SOURCE DATA |

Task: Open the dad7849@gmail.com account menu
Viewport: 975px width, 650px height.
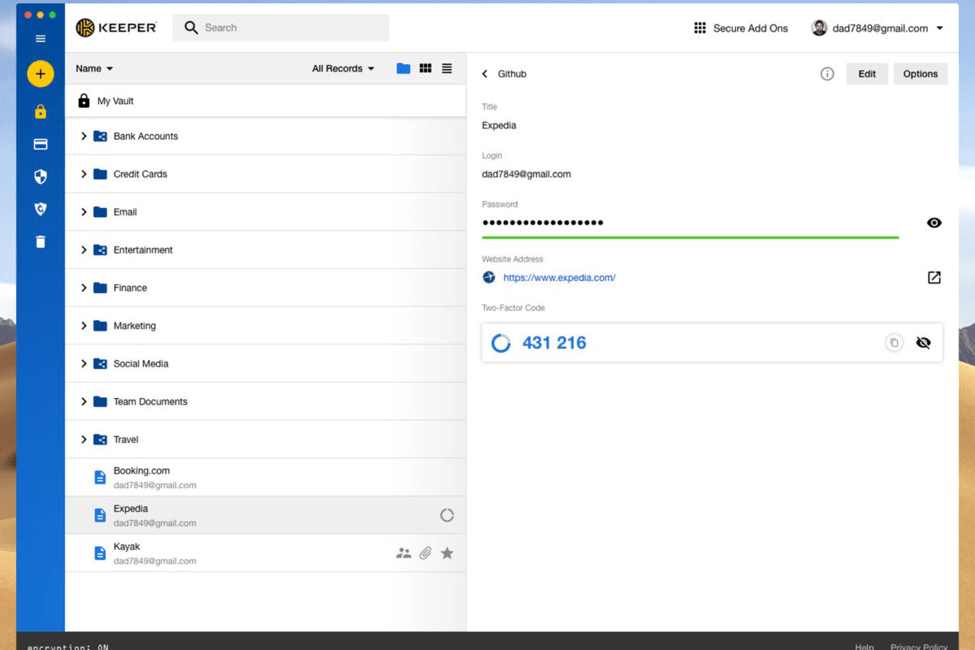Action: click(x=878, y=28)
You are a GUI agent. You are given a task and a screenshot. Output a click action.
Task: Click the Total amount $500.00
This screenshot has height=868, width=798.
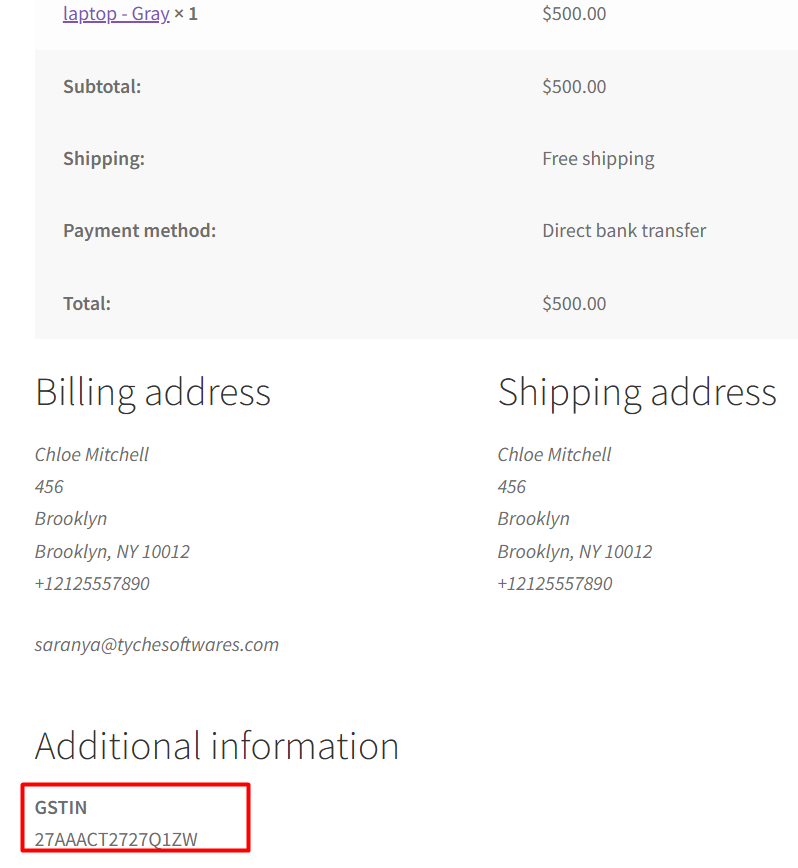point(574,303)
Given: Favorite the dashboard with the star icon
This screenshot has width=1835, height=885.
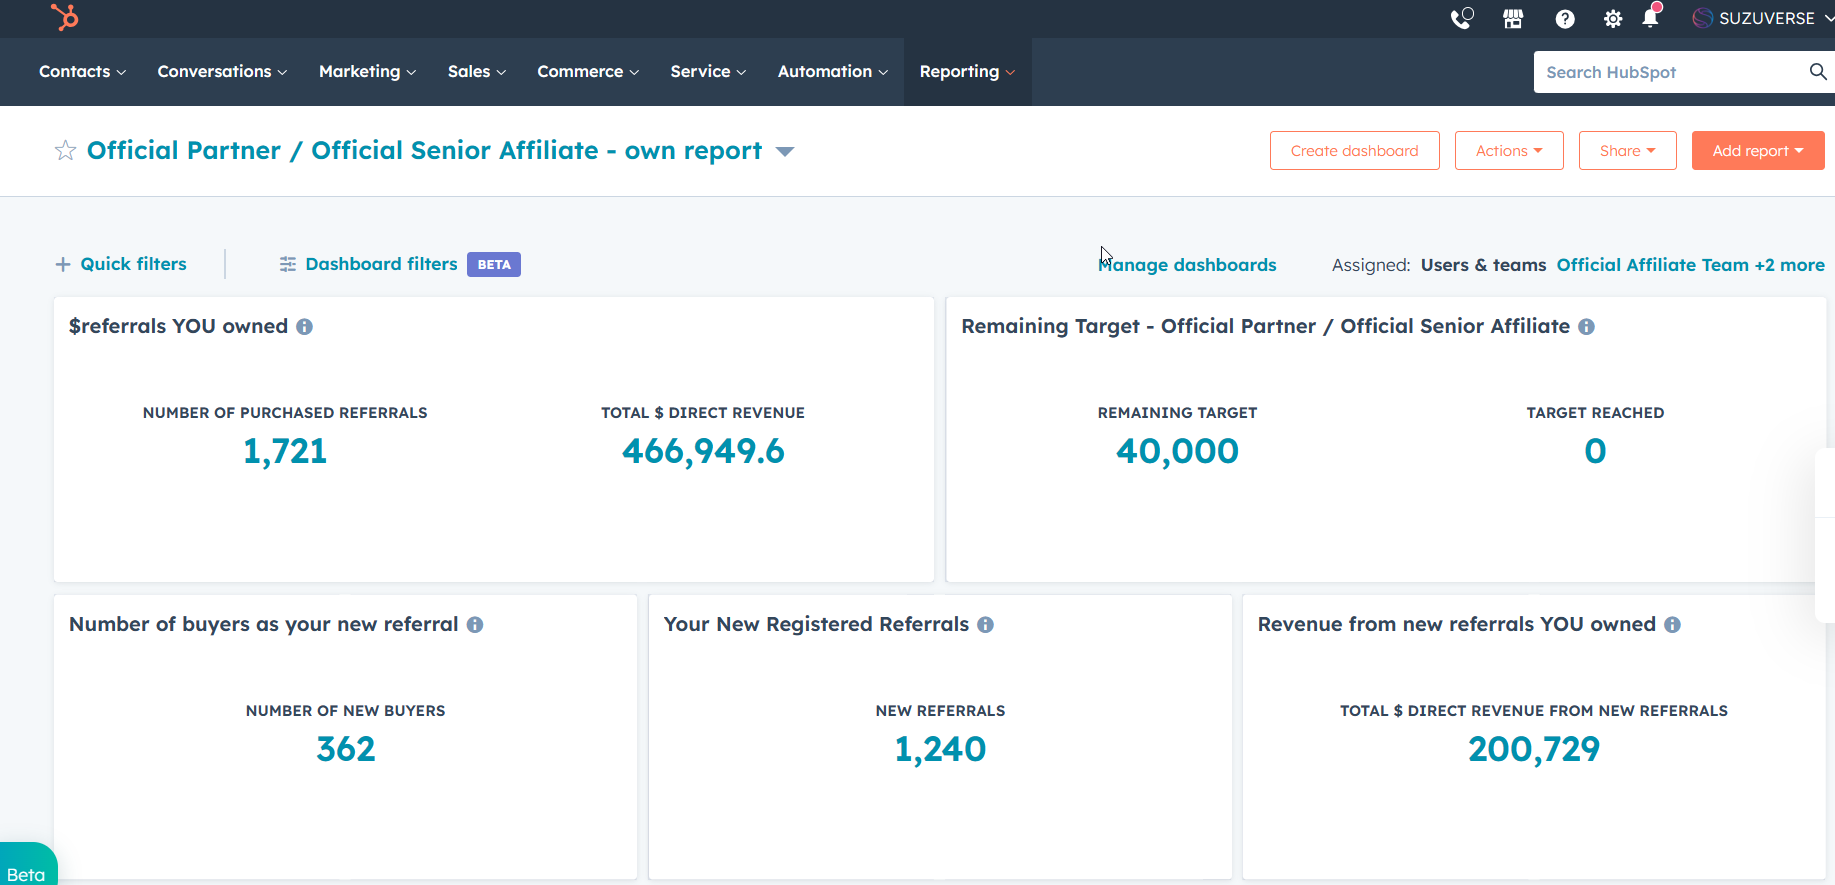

* * *

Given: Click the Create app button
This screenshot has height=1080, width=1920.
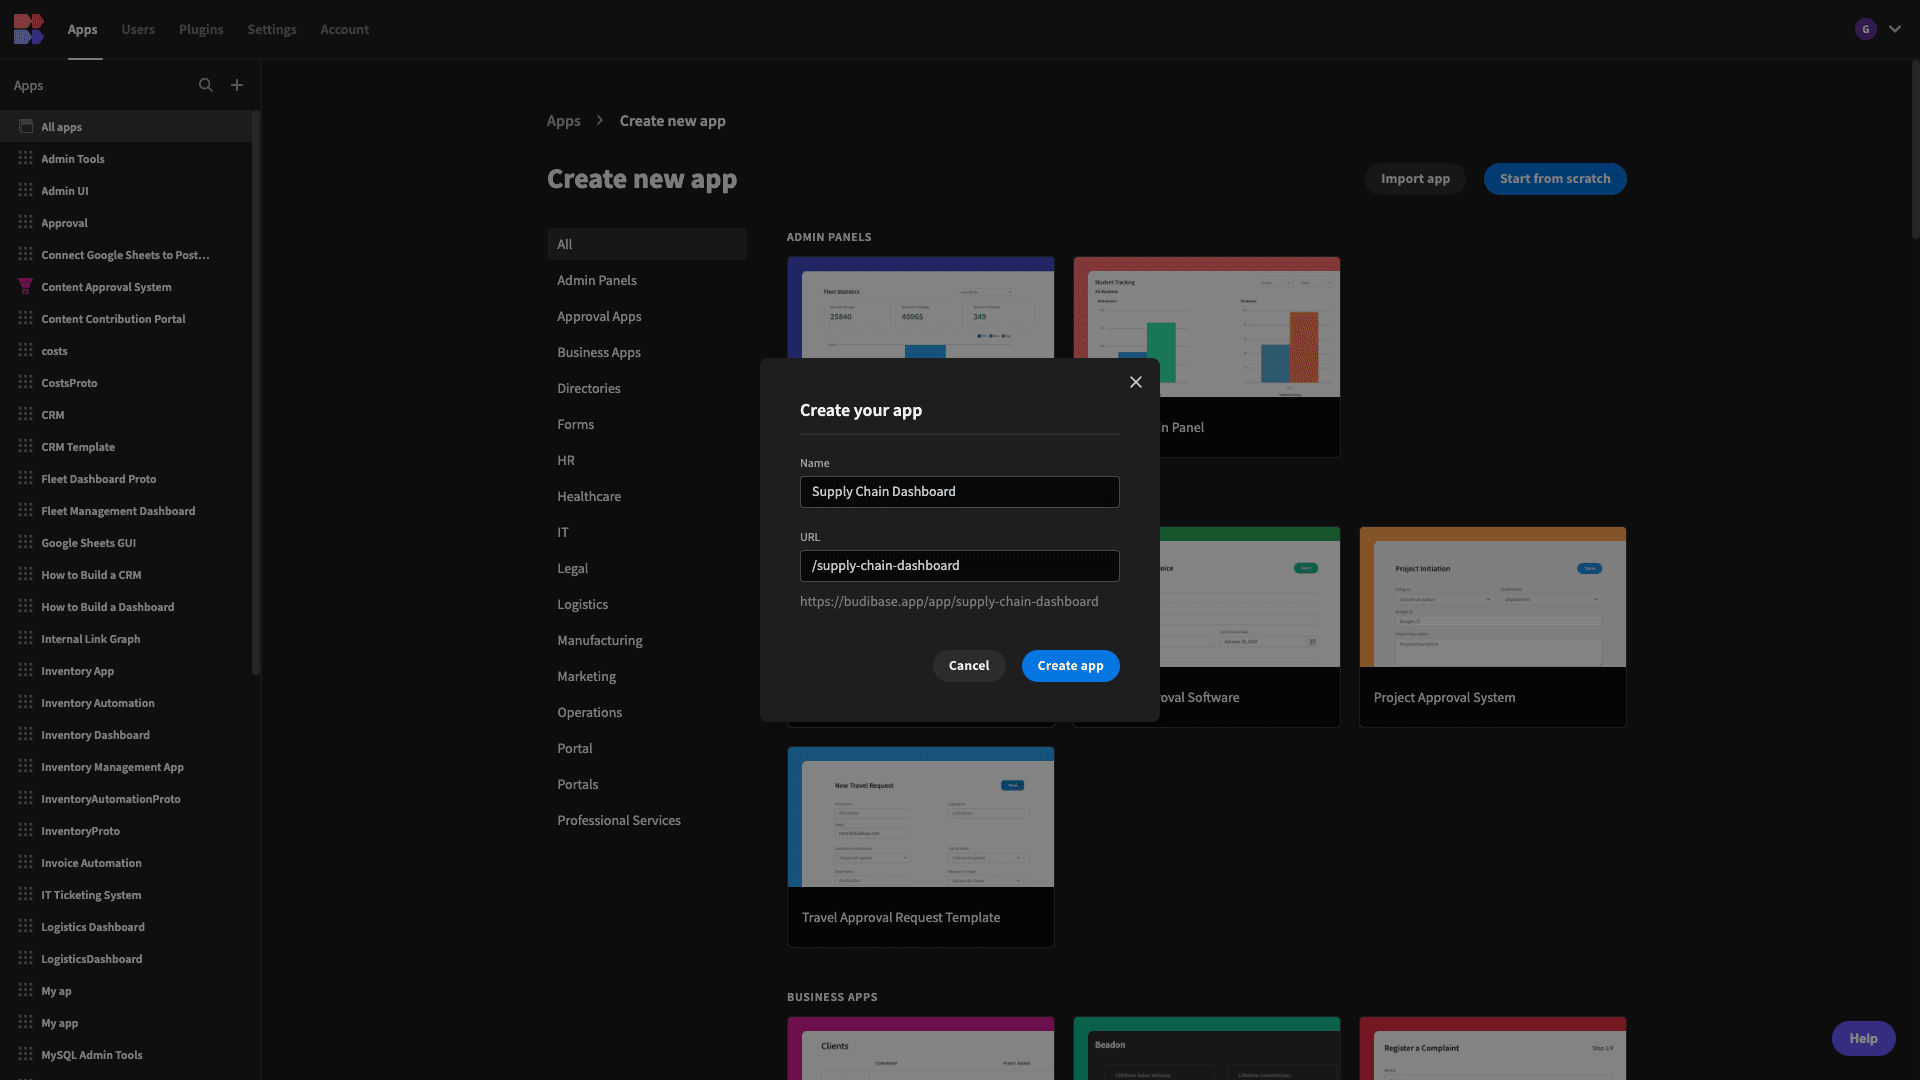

YOUR TASK | From the records above, extract the lines from the one holding "Task: Open the dad7849@gmail.com account menu" through the one holding "This screenshot has width=1835, height=885.", word for word; omit the pictures.

SOLUTION |
Task: Open the dad7849@gmail.com account menu
Viewport: 975px width, 650px height.
Action: click(x=878, y=28)
You are a GUI agent. You are given a task and a screenshot. Output a click action.
Task: Click the Total amount $500.00
This screenshot has height=868, width=798.
point(574,303)
Given: Favorite the dashboard with the star icon
This screenshot has width=1835, height=885.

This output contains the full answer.